**EXERCISE DETAILS:**
Please copy out all lines of the entries that contain the word "galleria".

**Dataset entries:**
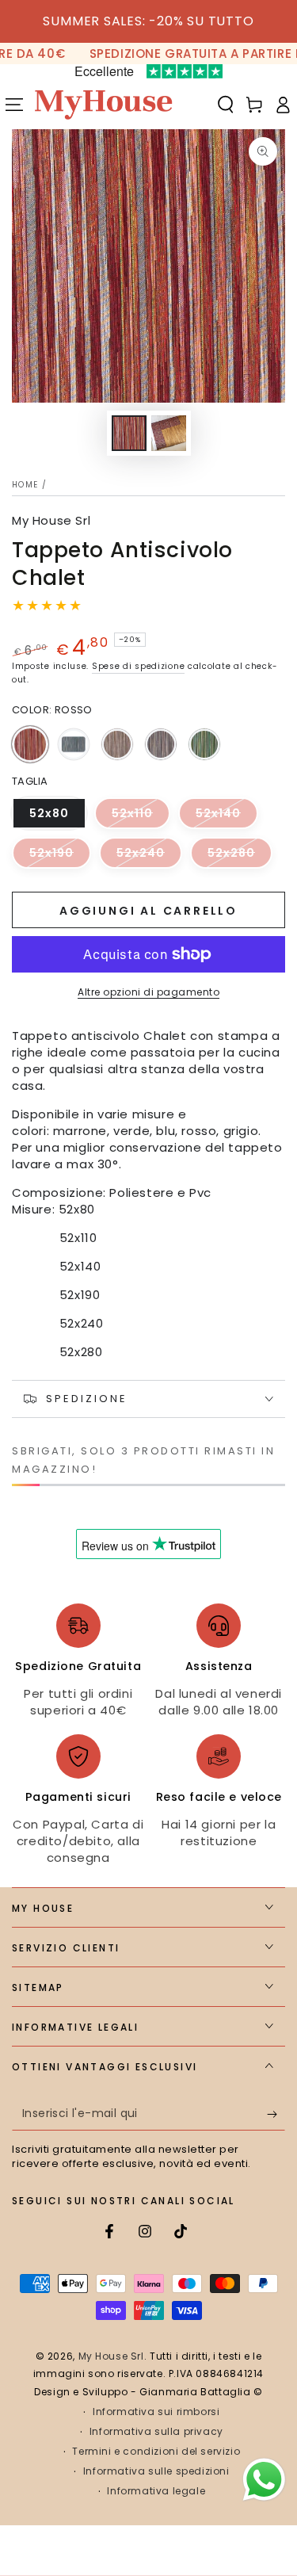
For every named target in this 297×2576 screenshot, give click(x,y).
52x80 (57, 817)
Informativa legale (156, 2491)
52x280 (240, 857)
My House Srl (51, 520)
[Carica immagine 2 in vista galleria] (168, 433)
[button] (225, 104)
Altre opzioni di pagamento (148, 992)
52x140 (227, 817)
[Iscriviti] (276, 2114)
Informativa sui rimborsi (156, 2412)
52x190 (60, 857)
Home (25, 485)
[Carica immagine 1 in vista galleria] (129, 433)
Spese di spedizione (138, 666)
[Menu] (14, 104)
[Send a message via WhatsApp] (264, 2480)
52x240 (149, 857)
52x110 (141, 817)
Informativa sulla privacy (156, 2431)
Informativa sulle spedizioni (156, 2471)
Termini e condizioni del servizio (156, 2451)
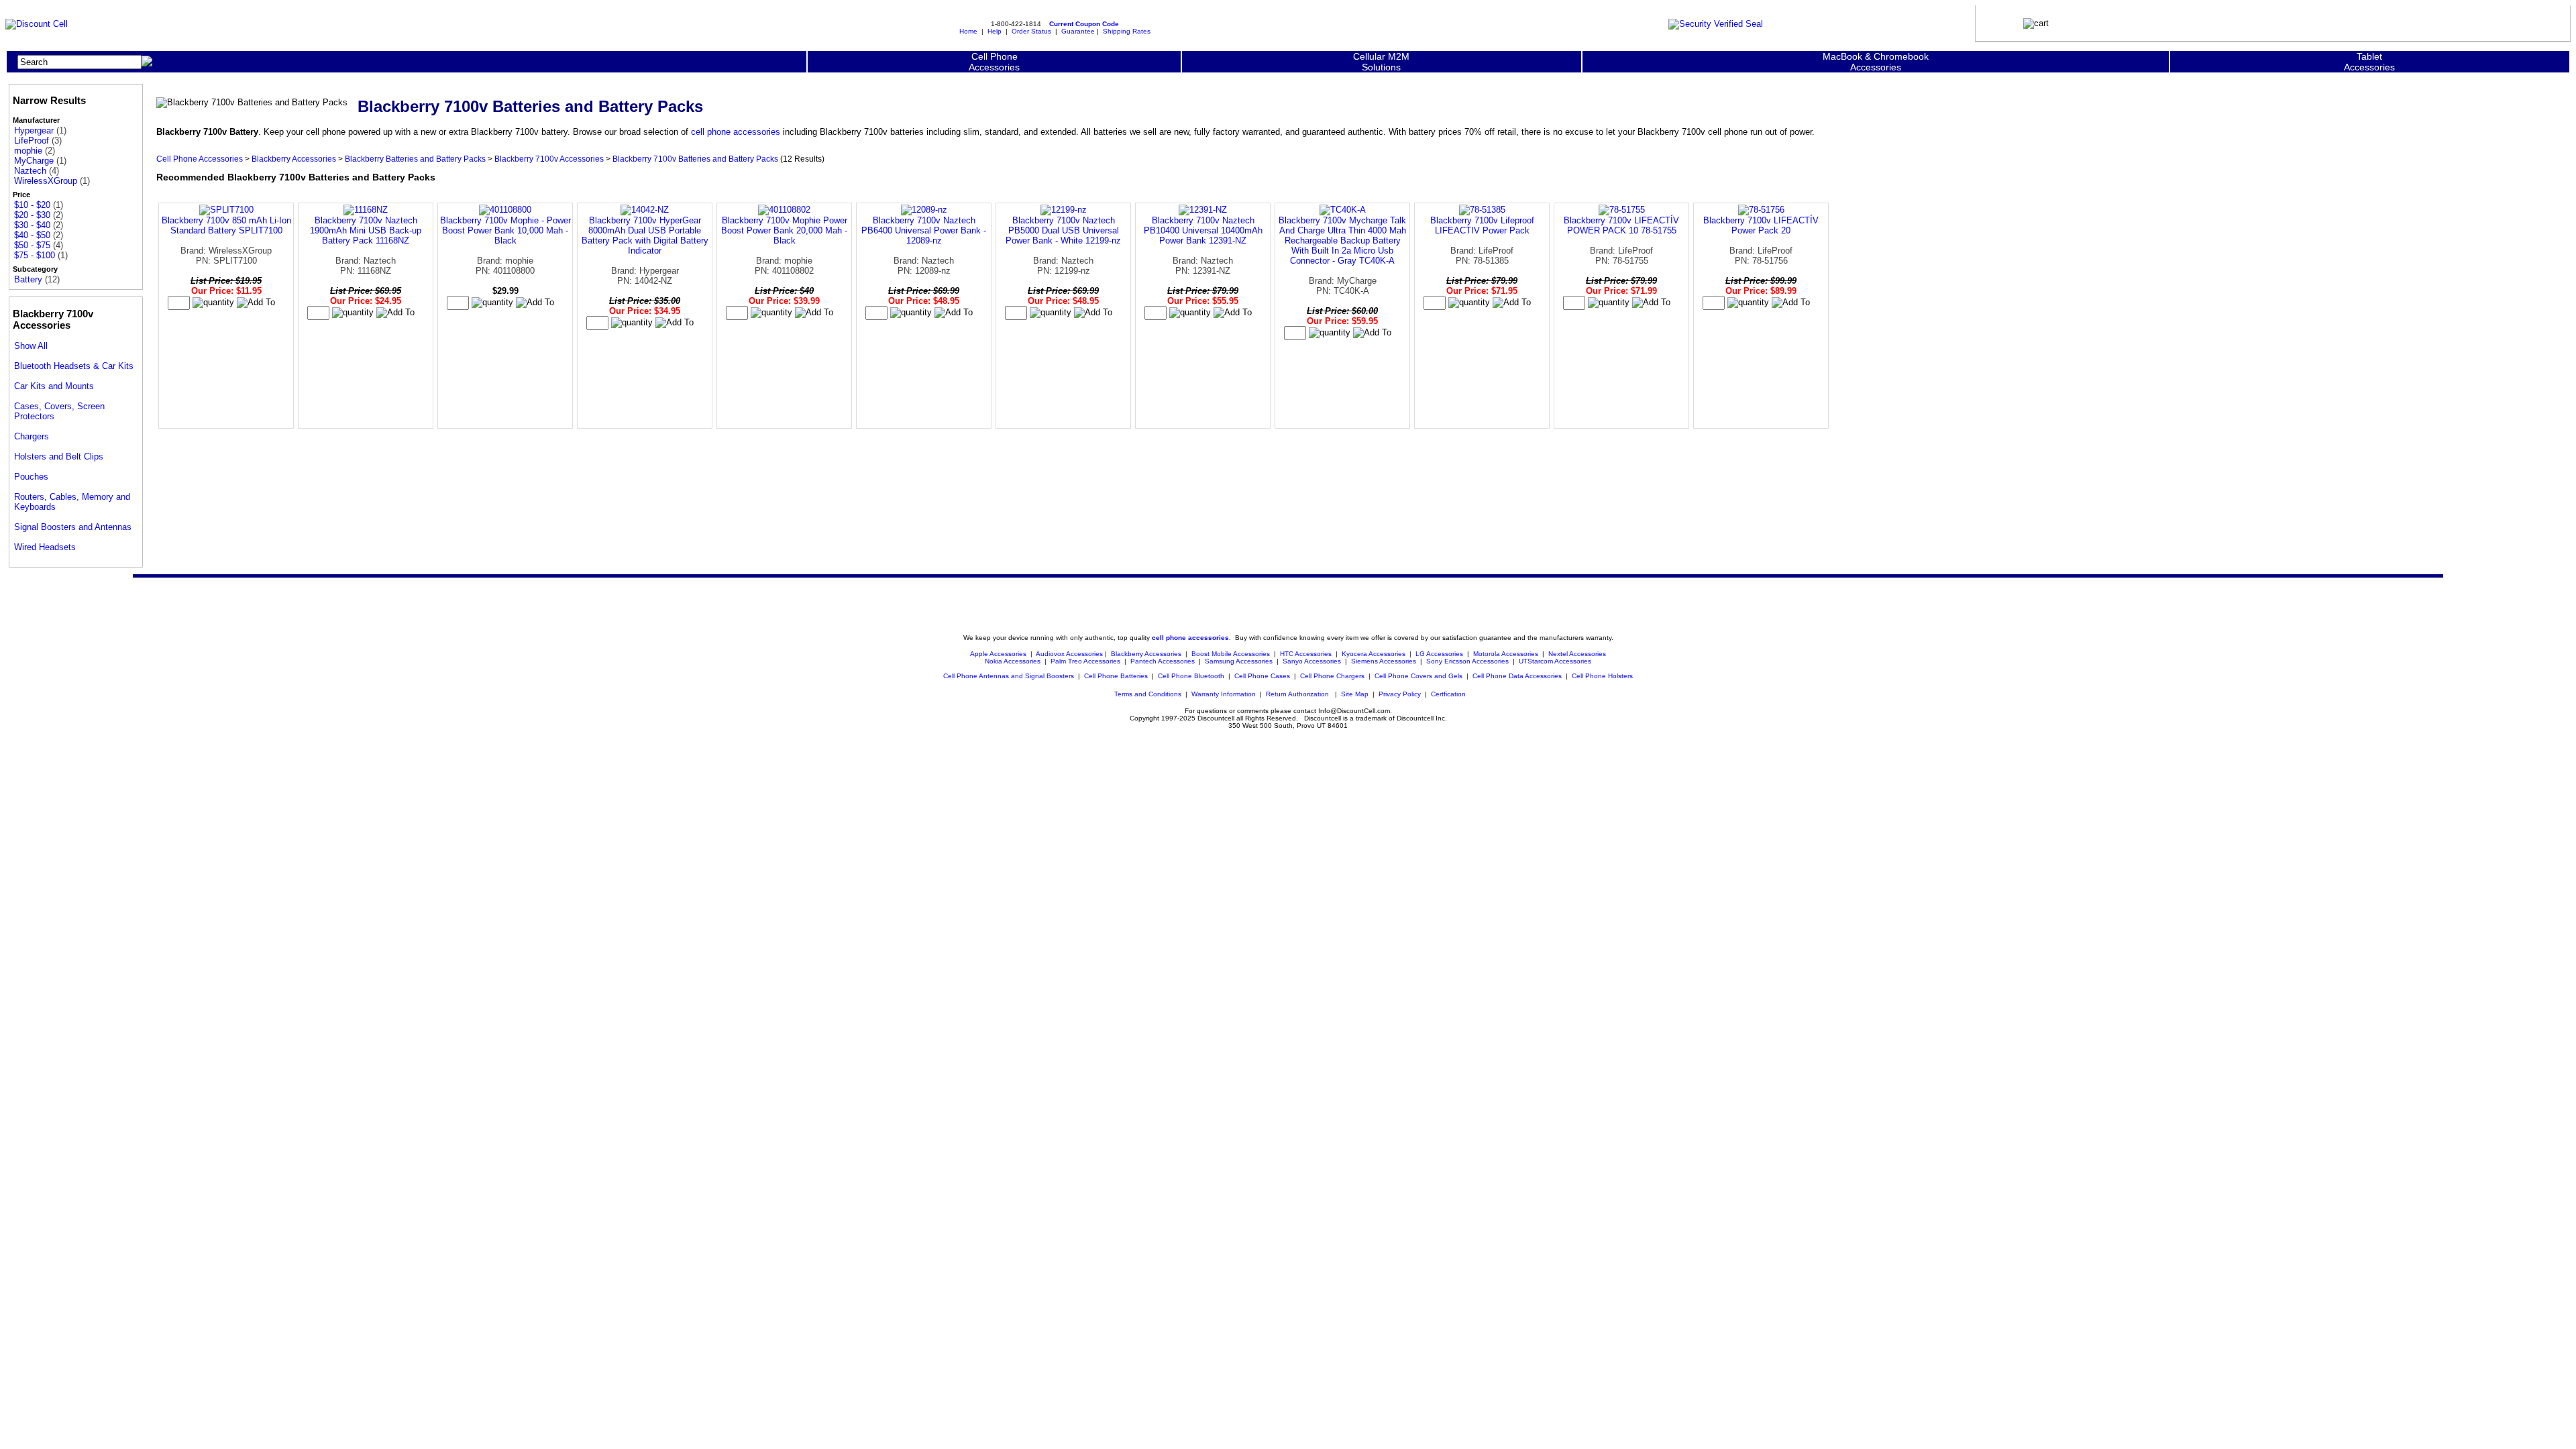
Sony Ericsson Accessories (1467, 661)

**WRITTEN SOLUTION:**
[Carica immagine 2 in vista galleria] (168, 433)
[Carica immagine 1 in vista galleria] (129, 433)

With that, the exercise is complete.